Mas, o mais absurdo foi quando o interrogámos sobre as razões pelas quais o comandante Piché não tina sido homenageado pelo Estado Português, a segunda figura de Estado Português não nos conseguiu dizer que seria mais logo, precisamente nesse dia, que ele próprio, em nome do Estado Português entregaria a Robert Piché a comenda da Ordem de Mérito. Teria o senhor Presidente da Assembleia da República evitado uma resposta surrealista se tivesse passado os olhos pelo seu próprio programa de actividades. É desolador constatar que um tão importante representante da Nação Portuguesa, tenha uma maneira de pensar tão simplista e tão eivada de preconceitos.
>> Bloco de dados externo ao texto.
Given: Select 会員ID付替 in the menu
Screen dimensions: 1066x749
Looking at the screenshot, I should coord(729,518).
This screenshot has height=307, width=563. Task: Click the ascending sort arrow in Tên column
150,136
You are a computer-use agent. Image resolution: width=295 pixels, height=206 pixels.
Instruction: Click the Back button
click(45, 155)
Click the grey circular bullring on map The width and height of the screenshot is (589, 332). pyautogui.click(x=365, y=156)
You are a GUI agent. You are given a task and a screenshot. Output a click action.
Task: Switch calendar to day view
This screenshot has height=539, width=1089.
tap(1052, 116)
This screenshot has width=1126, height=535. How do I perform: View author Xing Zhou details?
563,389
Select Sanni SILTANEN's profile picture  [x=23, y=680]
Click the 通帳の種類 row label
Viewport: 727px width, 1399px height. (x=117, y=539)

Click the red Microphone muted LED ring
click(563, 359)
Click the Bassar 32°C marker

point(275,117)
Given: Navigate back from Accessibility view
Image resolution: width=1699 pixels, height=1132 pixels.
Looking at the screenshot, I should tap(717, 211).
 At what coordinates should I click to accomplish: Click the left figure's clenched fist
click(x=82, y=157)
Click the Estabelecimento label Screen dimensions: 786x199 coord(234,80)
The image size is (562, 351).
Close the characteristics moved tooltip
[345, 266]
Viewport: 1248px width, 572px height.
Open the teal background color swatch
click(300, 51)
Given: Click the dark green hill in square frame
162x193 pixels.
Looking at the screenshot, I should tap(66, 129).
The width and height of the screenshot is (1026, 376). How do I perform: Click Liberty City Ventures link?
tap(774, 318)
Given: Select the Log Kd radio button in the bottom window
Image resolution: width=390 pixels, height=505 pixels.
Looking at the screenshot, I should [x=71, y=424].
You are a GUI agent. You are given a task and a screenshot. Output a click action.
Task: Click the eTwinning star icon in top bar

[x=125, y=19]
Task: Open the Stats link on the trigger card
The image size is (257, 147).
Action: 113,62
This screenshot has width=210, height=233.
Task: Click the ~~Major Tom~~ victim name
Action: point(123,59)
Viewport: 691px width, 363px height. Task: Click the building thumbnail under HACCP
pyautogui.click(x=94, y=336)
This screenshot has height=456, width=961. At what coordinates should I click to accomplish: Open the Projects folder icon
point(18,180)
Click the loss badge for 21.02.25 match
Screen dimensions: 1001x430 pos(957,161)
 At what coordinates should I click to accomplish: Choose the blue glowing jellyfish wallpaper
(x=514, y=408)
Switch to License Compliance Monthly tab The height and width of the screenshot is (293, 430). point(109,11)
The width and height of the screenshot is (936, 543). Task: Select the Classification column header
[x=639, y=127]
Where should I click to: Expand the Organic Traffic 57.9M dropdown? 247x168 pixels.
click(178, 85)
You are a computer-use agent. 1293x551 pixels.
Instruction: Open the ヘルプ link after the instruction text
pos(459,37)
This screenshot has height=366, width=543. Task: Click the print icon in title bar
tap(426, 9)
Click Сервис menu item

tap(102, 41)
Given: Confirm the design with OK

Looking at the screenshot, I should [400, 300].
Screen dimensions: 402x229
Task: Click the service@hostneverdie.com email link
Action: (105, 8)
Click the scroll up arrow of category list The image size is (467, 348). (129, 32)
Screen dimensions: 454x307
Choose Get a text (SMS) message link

O facto desta visita ao Canadá ter um caracter mais amistoso, segundo disse, não impede que seja mais sensível às questões sociais, mais empenhado na difusão e promoção da língua portuguesa, mais esclarecido sobre questões que a Portugal dizem respeito neste grande país da América do Norte.

O nosso encontro, mesmo sendo curto, constituiu uma experiência muito enriquecedora que o jornal Lusopresse e o seu director, Norberto Aguiar permitiu-nos estar ao lado de jornalistas, ainda que por apenas um dia! Ficámos com a sensação de que o trabalho de jornalista é uma tarefa árdua que exige objectividade, saber ler nas entrelinhas, ler o discurso corporal e transmitir aos leitores o verdadeiro sentido das respostas do entrevistado. Finalmente, constatamos que é difícil para um jornalista não jogar com as palavras para dar a impressão desejada e, assim, comprometer-se com a realidade.